#### WHAT YOU NEED TO DO:
Your answer must be only the lines below from the one containing "Given: Sort table by Month to Date column" through the one containing "1731x974 pixels. At", copied exactly, with the pictures left out.

#### DATA TO USE:

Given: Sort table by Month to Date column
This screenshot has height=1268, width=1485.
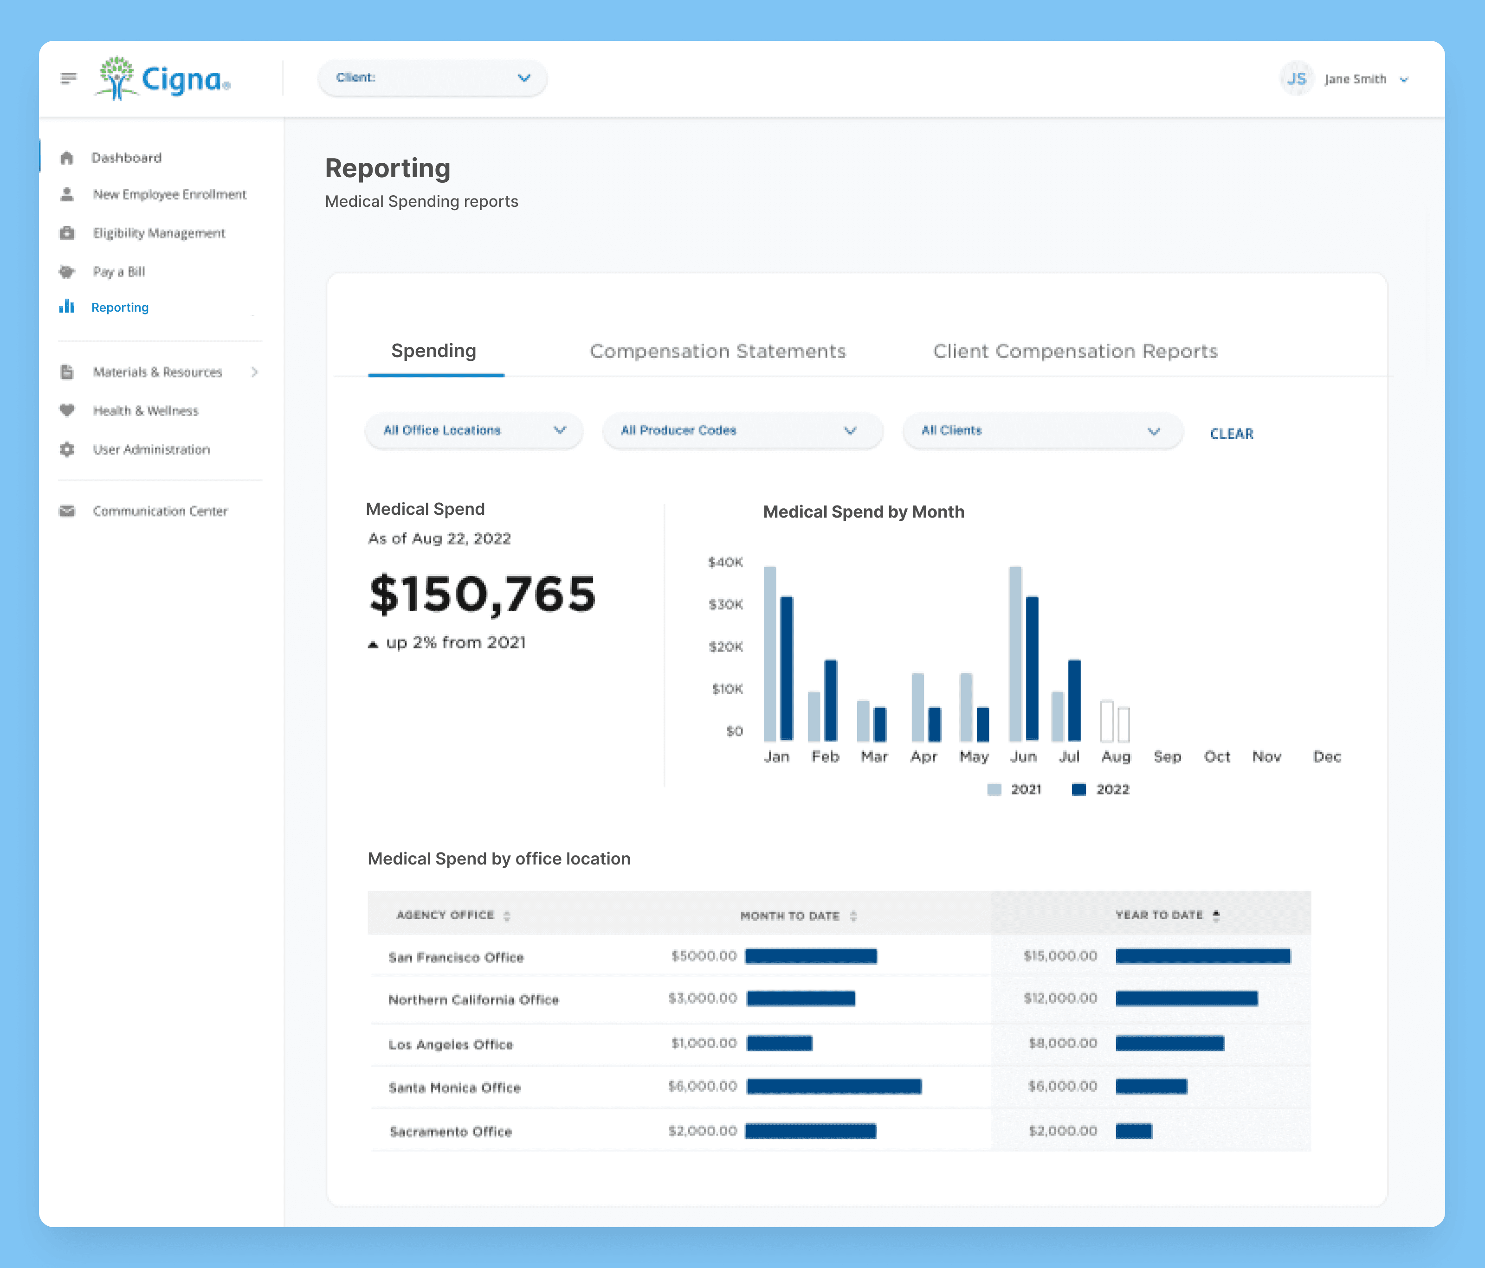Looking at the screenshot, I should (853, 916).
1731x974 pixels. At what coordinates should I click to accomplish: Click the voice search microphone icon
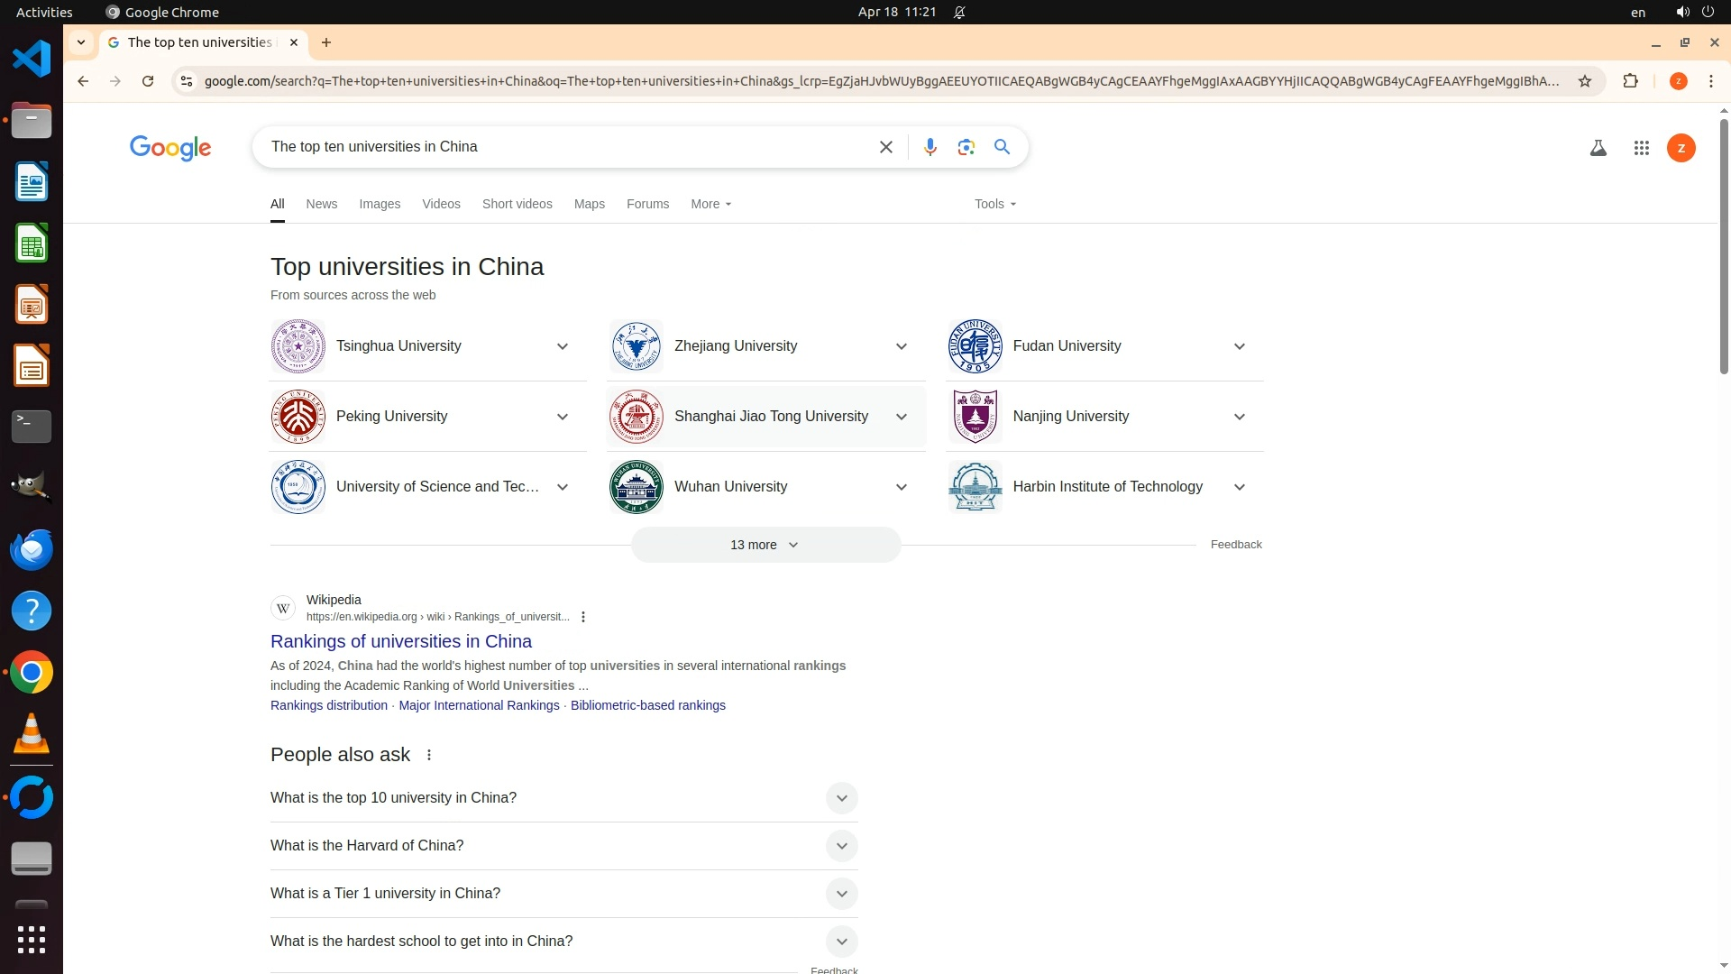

==

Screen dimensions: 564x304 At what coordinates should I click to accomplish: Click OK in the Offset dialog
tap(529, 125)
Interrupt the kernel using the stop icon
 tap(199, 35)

#### ANSWER SPACE:
Given: Sort table by Month to Date column
This screenshot has height=1268, width=1485.
Looking at the screenshot, I should (853, 916).
1731x974 pixels. At what coordinates should I click to accomplish: Click the voice search microphone icon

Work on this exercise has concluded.